_Page excerpt_

All tools are read-only — they never modify your application or database.

Smart Detail Levels

Schema, routes, models, and controllers tools support a detail parameter — critical for large apps:

Level Returns Default limit
summary Names + counts 50
standard Names + key details (default) 15
full Everything (indexes, FKs, constraints) 5
# Start broad
rails_get_schema(detail: "summary")           # → all tables with column counts

# Drill into specifics
rails_get_schema(table: "users")              # → full detail for one table

# Paginate large schemas
rails_get_schema(detail: "summary", limit: 20, offset: 40)

# Filter routes by controller
rails_get_routes(controller: "users")

# Get one model's full details
rails_get_model_details(model: "User")

A safety net (max_tool_response_chars, default 120K) truncates oversized responses with hints to use filters.

Early real-world observations

Early project-level trials suggest the biggest improvement is not always dramatic token reduction by itself. In several runs, rails-ai-bridge led to faster, more focused responses even when total token usage only dropped modestly.

This is expected: compact assistant-specific files and the summary-first MCP workflow reduce orientation overhead, help the model navigate the codebase earlier, and improve the quality of the initial context.

_Assignment_
Quote the rails-ai-bridge excerpt above in full, word for word, keeping every line, code example, and comment.

_Data extracts_

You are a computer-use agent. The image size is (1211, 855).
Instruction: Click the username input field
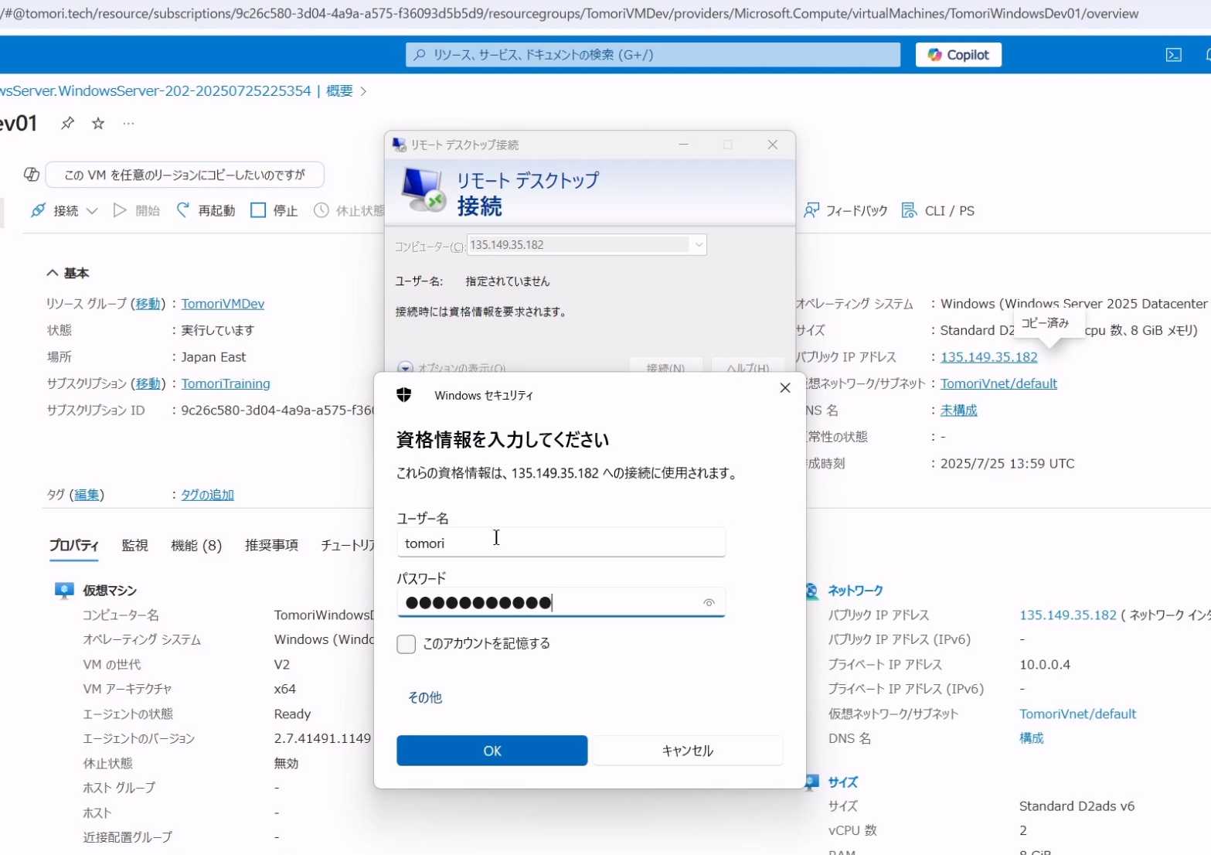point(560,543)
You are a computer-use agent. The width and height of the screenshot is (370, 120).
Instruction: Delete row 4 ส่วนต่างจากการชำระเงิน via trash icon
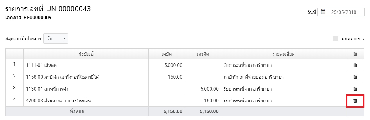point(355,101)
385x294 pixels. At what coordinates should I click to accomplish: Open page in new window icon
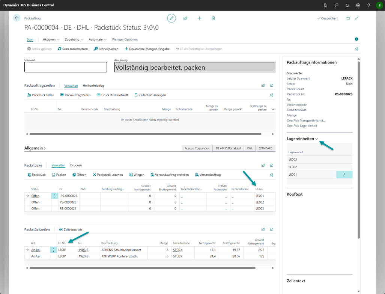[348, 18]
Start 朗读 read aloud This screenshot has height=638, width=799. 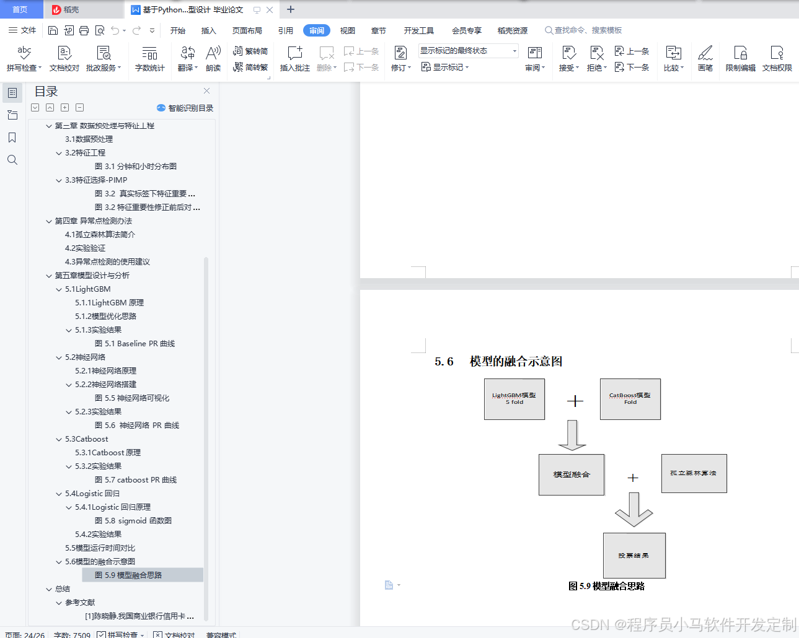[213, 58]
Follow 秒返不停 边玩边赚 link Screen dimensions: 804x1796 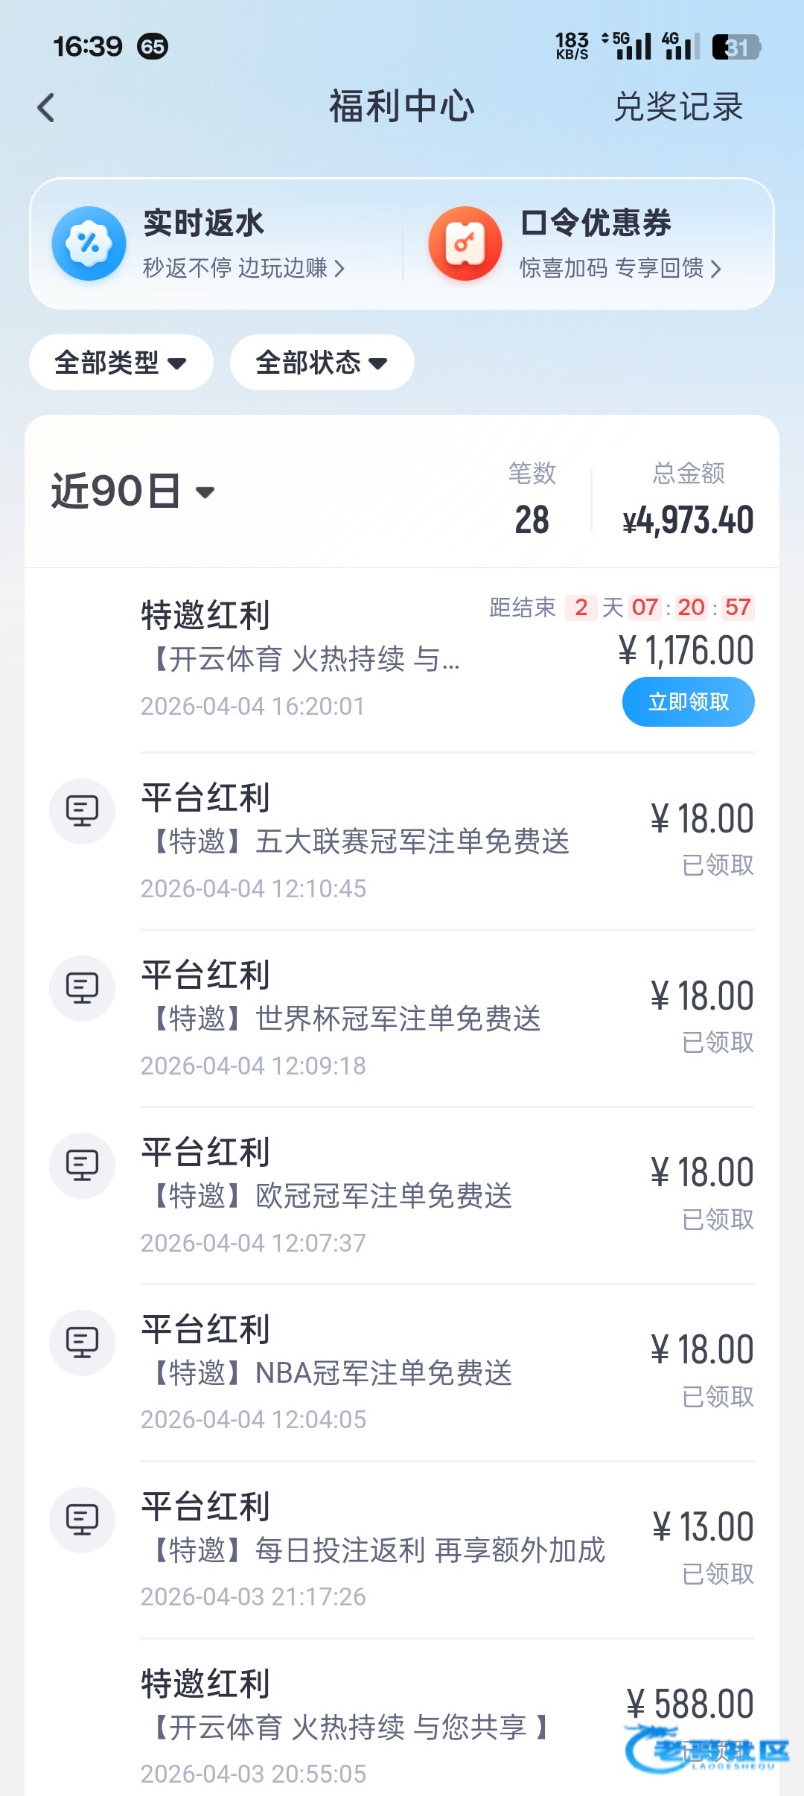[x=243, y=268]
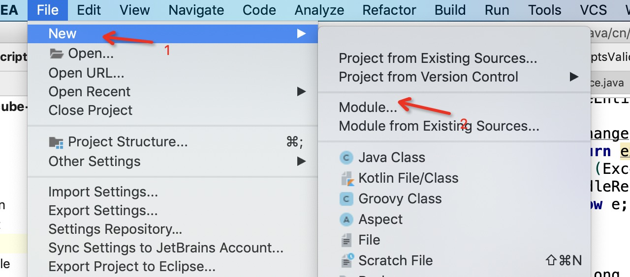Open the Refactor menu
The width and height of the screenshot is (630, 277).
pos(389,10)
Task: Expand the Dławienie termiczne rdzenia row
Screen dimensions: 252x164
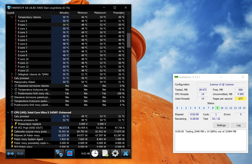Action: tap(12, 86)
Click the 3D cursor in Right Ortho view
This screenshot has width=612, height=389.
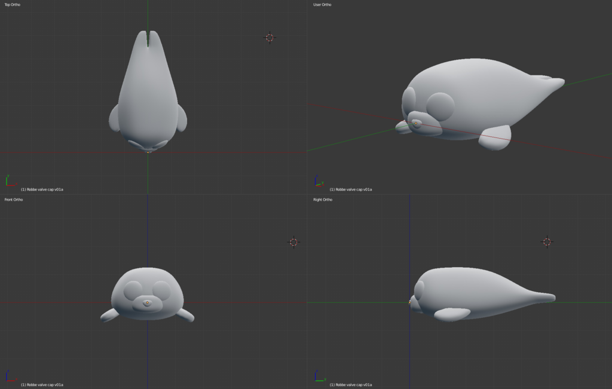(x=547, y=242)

==

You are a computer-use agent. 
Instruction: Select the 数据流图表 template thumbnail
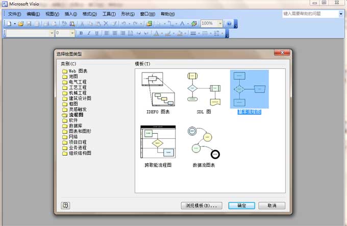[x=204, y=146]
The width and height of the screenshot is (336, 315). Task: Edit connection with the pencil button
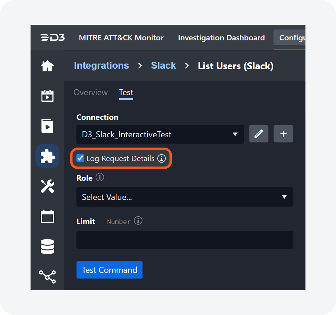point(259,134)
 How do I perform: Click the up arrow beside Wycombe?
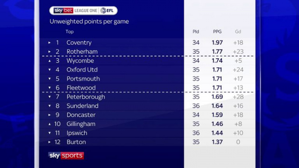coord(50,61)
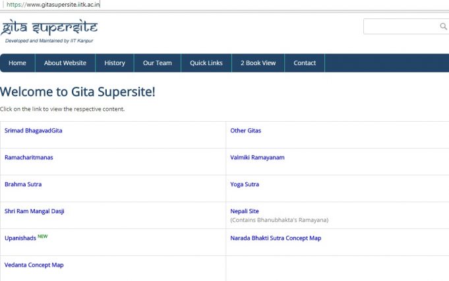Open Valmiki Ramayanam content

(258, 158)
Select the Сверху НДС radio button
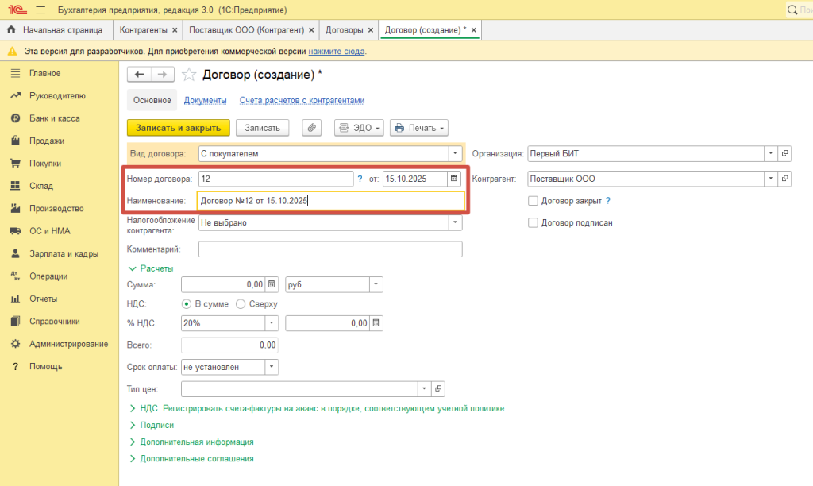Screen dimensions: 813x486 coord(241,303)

_Solution below_
All tools are read-only — they never modify your application or database.

Smart Detail Levels

Schema, routes, models, and controllers tools support a detail parameter — critical for large apps:

Level Returns Default limit
summary Names + counts 50
standard Names + key details (default) 15
full Everything (indexes, FKs, constraints) 5
# Start broad
rails_get_schema(detail: "summary")           # → all tables with column counts

# Drill into specifics
rails_get_schema(table: "users")              # → full detail for one table

# Paginate large schemas
rails_get_schema(detail: "summary", limit: 20, offset: 40)

# Filter routes by controller
rails_get_routes(controller: "users")

# Get one model's full details
rails_get_model_details(model: "User")

A safety net (max_tool_response_chars, default 120K) truncates oversized responses with hints to use filters.

Early real-world observations

Early project-level trials suggest the biggest improvement is not always dramatic token reduction by itself. In several runs, rails-ai-bridge led to faster, more focused responses even when total token usage only dropped modestly.

This is expected: compact assistant-specific files and the summary-first MCP workflow reduce orientation overhead, help the model navigate the codebase earlier, and improve the quality of the initial context.